To put that in perspective, a single abdominal CT scan gives you more radiation than an entire year of natural background exposure. This doesn’t mean CT scans are dangerous when medically necessary, but it’s why doctors weigh the diagnostic benefit against the dose, particularly for children or patients who need repeated imaging.

Consumer Products

Several everyday items contain small amounts of radioactive material. Most household smoke detectors use americium-241 to detect smoke particles. Some illuminated EXIT signs contain tritium gas, which glows without electricity or batteries. Certain luminous watches and clocks use tritium or promethium-147 on their dials, and older models made before 1970 may contain radium-226 paint.

Antique and vintage items can be surprisingly radioactive. Camera lenses from the 1950s through 1970s sometimes incorporated thorium into the glass for better optical properties. Pre-1972 Fiesta dinnerware used uranium-based glazes that can exceed normal background radiation levels. Yellow or greenish antique glassware, sometimes called vaseline glass, often contains detectable quantities of uranium. Even commercial fertilizers can be measurably radioactive because they contain potassium and phosphorous derived from uranium-bearing phosphate ore.

» **Data below**:
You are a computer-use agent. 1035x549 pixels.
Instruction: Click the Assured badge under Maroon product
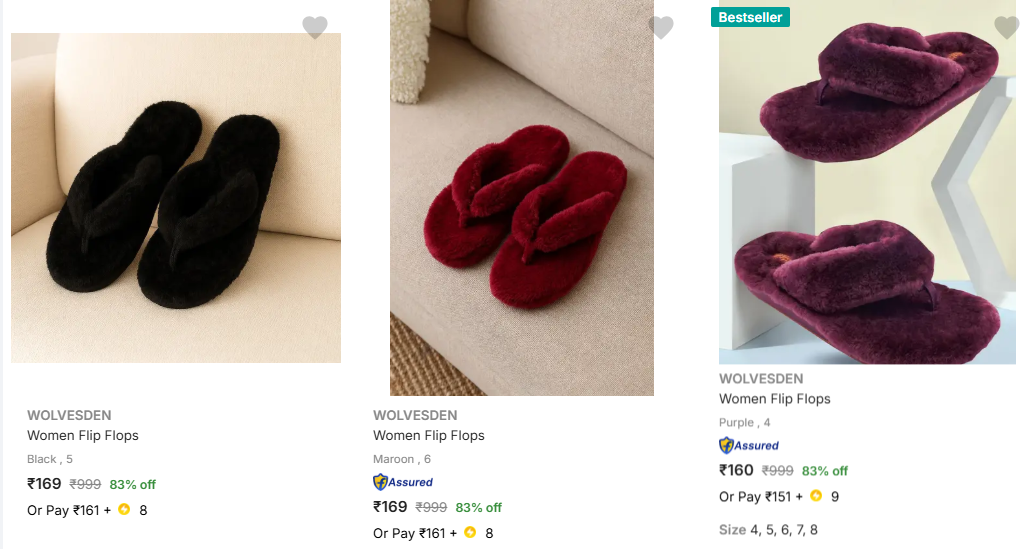403,482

» **Things to do**:
1) From the text on radiation exposure, reproduce the passage between "To put that" and "need repeated imaging.", inclusive.
2) Translate this sentence from the text on radiation exposure into Spanish: "Some illuminated EXIT signs contain tritium gas, which glows without electricity or batteries."

» **Expected results**:
1)
To put that in perspective, a single abdominal CT scan gives you more radiation than an entire year of natural background exposure. This doesn’t mean CT scans are dangerous when medically necessary, but it’s why doctors weigh the diagnostic benefit against the dose, particularly for children or patients who need repeated imaging.

2) Algunos letreros luminosos de SALIDA contienen gas tritio, que brilla sin electricidad ni baterías.